The "[m]oney still due and owing from the owner to the contractor at the time of the filing of the lien, plus any sums subsequently earned thereon, is known as the 'lien fund'" (id.). A lienor is limited to recovering from the lien fund (see C.C.C. Renovations, Inc. v Victoria Towers Dev. Corp., 168 AD3d at 666; Albert J. Bunce, Ltd. v Fahey, 73 AD2d 632, 632-633).
However, "[w]here sub-subcontractors are involved, this rule becomes more complex, because the principle of subrogation applies to all tiers of subcontractor liens" (Peri Formwork Sys., Inc. v Lumbermens Mut. Cas. Co., 112 AD3d at 176-177). In other words, "[e]ach party is subrogated to the rights of the contractor or subcontractor on the contracting tier above him [or her]" (id. at 177 [internal quotation marks omitted]). "Therefore, in the case of a sub-subcontractor . . . to a subcontractor, it may not enforce its lien for an amount in excess of either (1) the amount of money owed to him [or her] by the subcontractor; (2) the amount of money owed by the general contractor to the subcontractor; or (3) the amount of money owed by the owner to the general contractor" (id. [internal quotation marks omitted]; see NGU, Inc. v City of New York, 189 AD3d 850, 852).

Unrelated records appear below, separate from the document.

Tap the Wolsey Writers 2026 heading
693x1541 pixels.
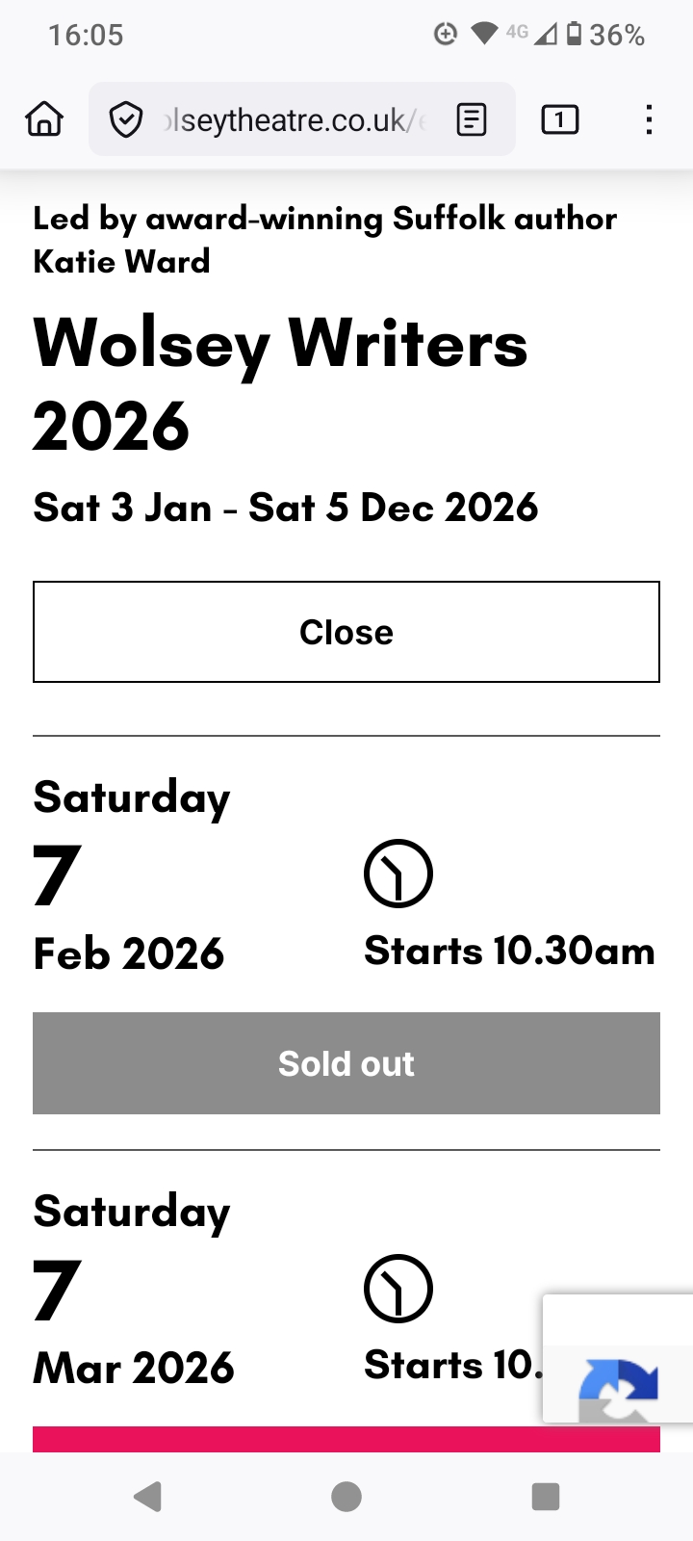pyautogui.click(x=280, y=384)
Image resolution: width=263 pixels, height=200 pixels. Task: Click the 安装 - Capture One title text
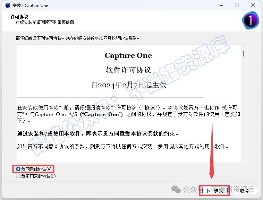30,6
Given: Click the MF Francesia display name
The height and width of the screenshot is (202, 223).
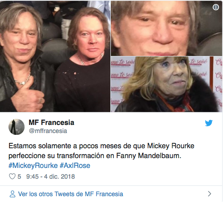Looking at the screenshot, I should coord(51,122).
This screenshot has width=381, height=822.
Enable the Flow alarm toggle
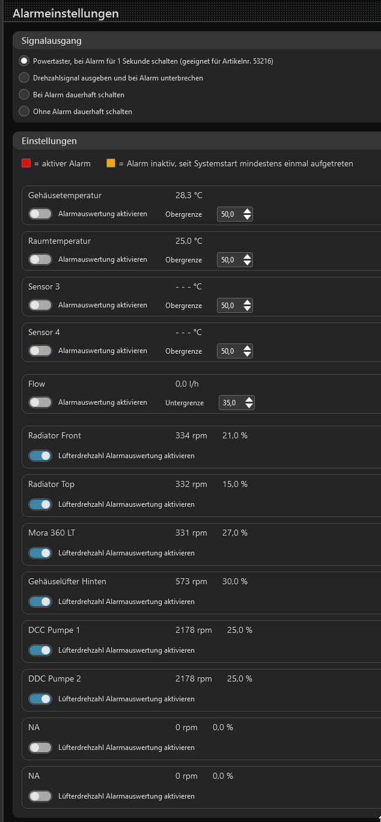(x=40, y=402)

The Supreme Court should have denied both motions for summary judgment due to triable issues of fact as to whether there was a lien fund from which the plaintiff could recover. Contrary to the defendants' contentions, they failed to establish that there were no funds due and owing to East Coast, to which the plaintiff's respective liens could attach (see NGU, Inc. v City of New York, 189 AD3d at 852). An affidavit of Hermann Michlits, a senior project manager for Global, failed to account for or adequately explain certain balances, which accrued before the lien filing dates and were not satisfied until thereafter. Since the defendants failed to satisfy their prima facie burden, we need not address the sufficiency of the plaintiff's opposition papers (see Winegrad v New York Univ. Med. Ctr., 64 NY2d 851, 853).
Similarly, the plaintiff failed to eliminate triable issues of fact as to the existence of eligible lien funds for the 2 North project and the Vanderbilt project.
The parties' remaining contentions either are without merit or need not be reached in light of our determination.
Accordingly, the Supreme Court properly denied the plaintiff's motion for summary judgment on the amended complaint insofar as asserted against the defendants, but erred in granting the defendants' motion for summary judgment dismissing the amended complaint insofar as asserted against them.
BRATHWAITE NELSON, J.P., VOUTSINAS, TAYLOR and GOLIA, JJ., concur.